First, What is accuracy? Accuracy is a frequently employed metric in machine learning and statistics that assesses the correctness of a classification model's predictions. A binary or multi-class classification problem evaluates how accurately a model classifies positive and negative instances. Typically, accuracy is expressed as a percentage, with values spanning from 0% (completely inaccurate predictions) to 100% (perfect predictions).

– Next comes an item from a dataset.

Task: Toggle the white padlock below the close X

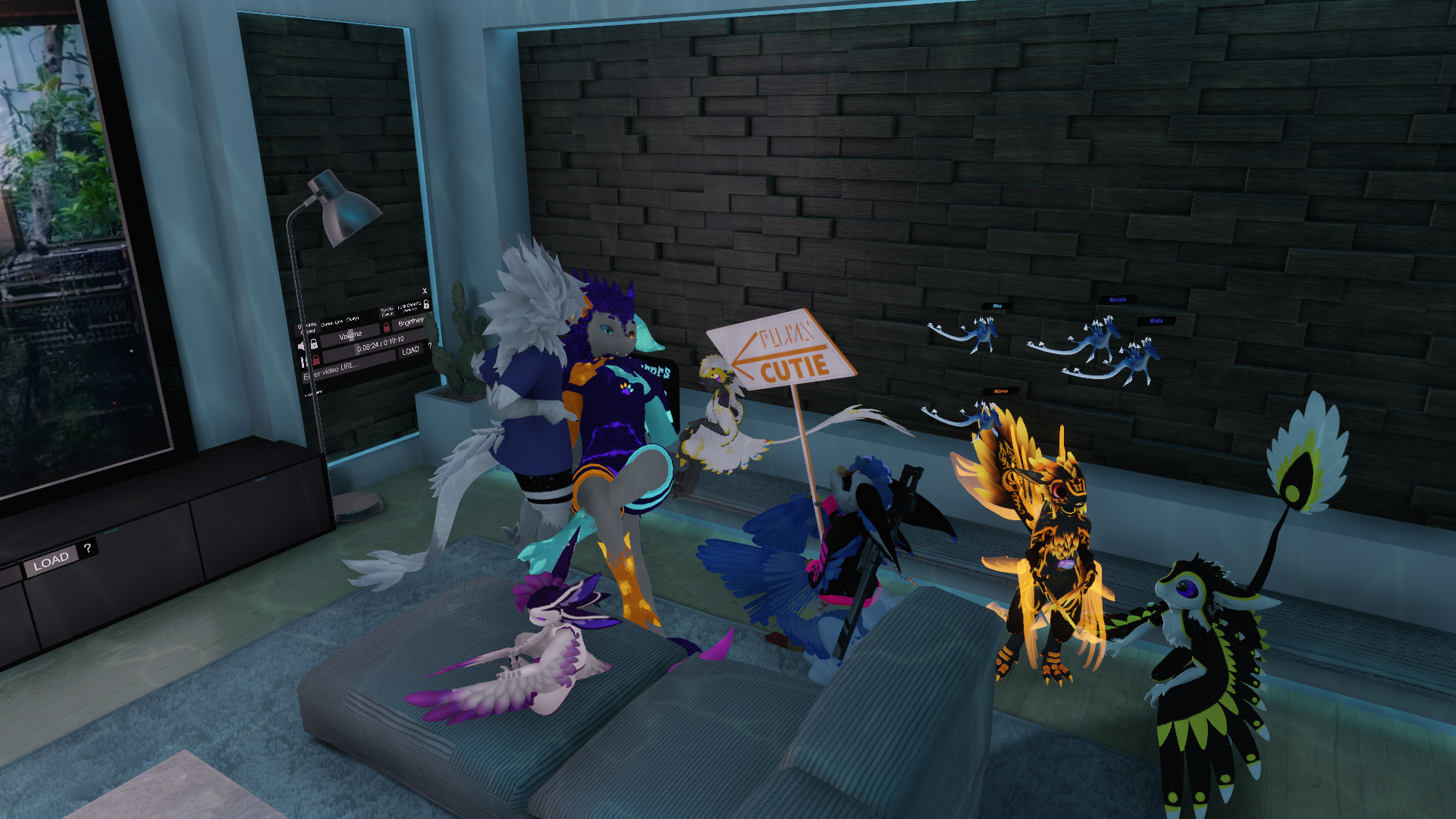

Second, What is F1 score? The F1 score is a commonly employed metric for evaluating the efficacy of a classification model, particularly in binary classification problems. It combines two essential metrics, precision, and recall, into a single score, balancing them. When dealing with imbalanced datasets in which one class significantly outnumbers the other, the F1 score is instrumental. In such situations, accuracy can be deceptive, as a model that predicts the majority class in all instances may achieve high accuracy but poorly perform when correctly identifying the minority class.
                

In [111]:
results = pd.DataFrame(results)
results

Unnamed: 0,Logistic Regression,Naive Bayes Classifier,Support Vector Classifier
Accuracy,0.965919,0.962332,0.982063
F1,0.856061,0.837209,0.928571


**Conclusion**

Constructing a spam email classifier using Scikit-Learn and actual text data is a valuable and practical endeavor. Following the steps outlined in this article, you can build a spam filter that keeps your inbox clean and efficient. Remember, we can enhance the model performance by tuning hyperparameters and investigating more advanced NLP techniques.